Issue (i): whether the second proviso to section 3(1) of the Tripura Sales Tax Act, 1976 validly created liability to sales tax on consideration received or receivable for transfer of the right to use goods, including vehicles.
Analysis: The statutory definition of sale was read with the constitutional concept of deemed sale under Article 366(29A)(d) of the Constitution of India. The transfer of the right to use goods for valuable consideration was treated as a taxable transaction distinct from ordinary sale of goods, and the second proviso to section 3(1) was construed as the charging provision for that category of deemed sale. The Court held that the Legislature had constitutional competence to levy tax on the consideration received for such transfer.

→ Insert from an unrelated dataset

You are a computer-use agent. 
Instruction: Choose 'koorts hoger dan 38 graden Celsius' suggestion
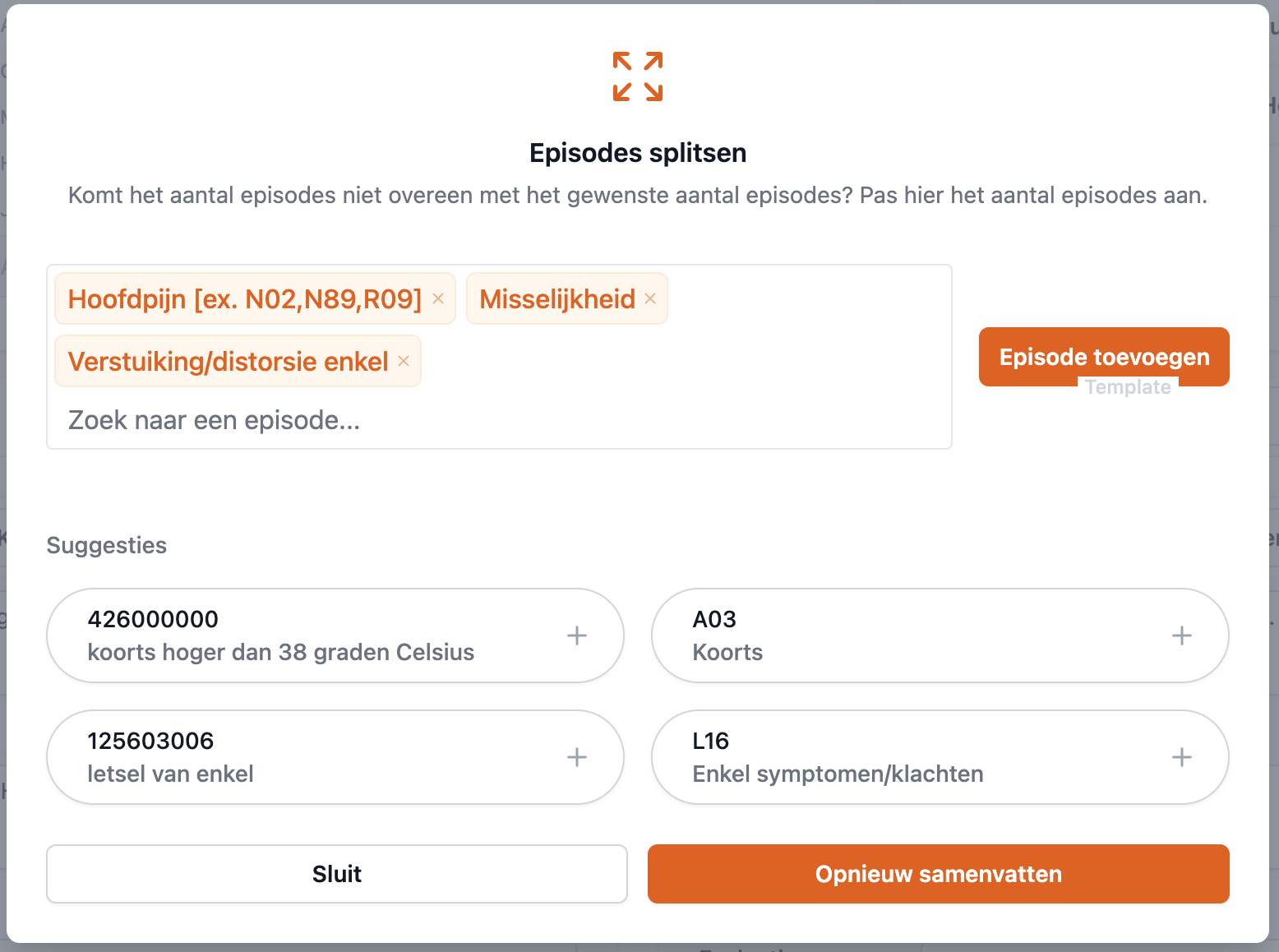point(280,653)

Conclusion: The second proviso to section 3(1) is valid, and the petitioners remain liable to pay sales tax at 4 per cent on consideration received or receivable for hiring of their vehicles.

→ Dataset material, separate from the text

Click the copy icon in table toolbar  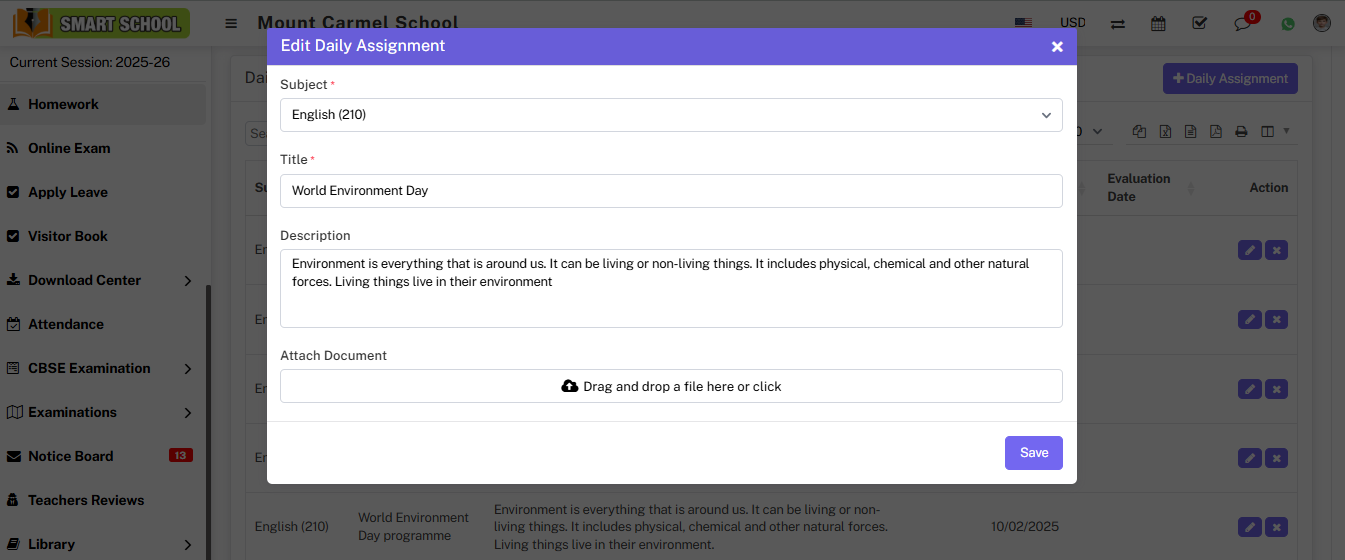coord(1139,131)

Issue (ii): whether rule 3A(2) of the Tripura Sales Tax Rules, 1976, requiring deduction of tax at source from such payments, was within the rule-making power and valid.
Analysis: Although section 44 of the Tripura Sales Tax Act, 1976 conferred power to make rules for carrying out the purposes of the Act, the Court held that the Legislature had not authorised delegation of the essential legislative function of deciding the mode by which tax on this deemed-sale transaction would be collected at source. The Act contained an express deduction-at-source mechanism for works contracts under section 3AA, but no similar legislative mandate existed for transfer of the right to use goods. The rule was therefore held to travel beyond the Act and to be ultra vires.
Conclusion: Rule 3A(2) is ultra vires and is struck down.
Issue (iii): whether the impugned memorandum directing deduction at source could be sustained.
Analysis: Once the rule authorising deduction at source was held invalid, the administrative direction based on that rule could not survive. The Court therefore set aside the memorandum requiring the hirers to deduct 4 per cent from the petitioners' bills, while clarifying that the underlying tax liability continued and return-based assessment and recovery under the Act remained available.
Conclusion: The memorandum is quashed.
Final Conclusion: The petitioners succeeded only to the extent that compulsory deduction at source was invalidated, but their substantive liability to sales tax on the transfer of the right to use vehicles was upheld, and the matter was left to be worked out under the Act through the ordinary return and recovery process.
Ratio Decidendi: A delegated rule cannot create a deduction-at-source mechanism for a taxable transaction where the Act does not authorise such a mode of collection, even though the underlying transaction itself is validly taxable under the charging provision.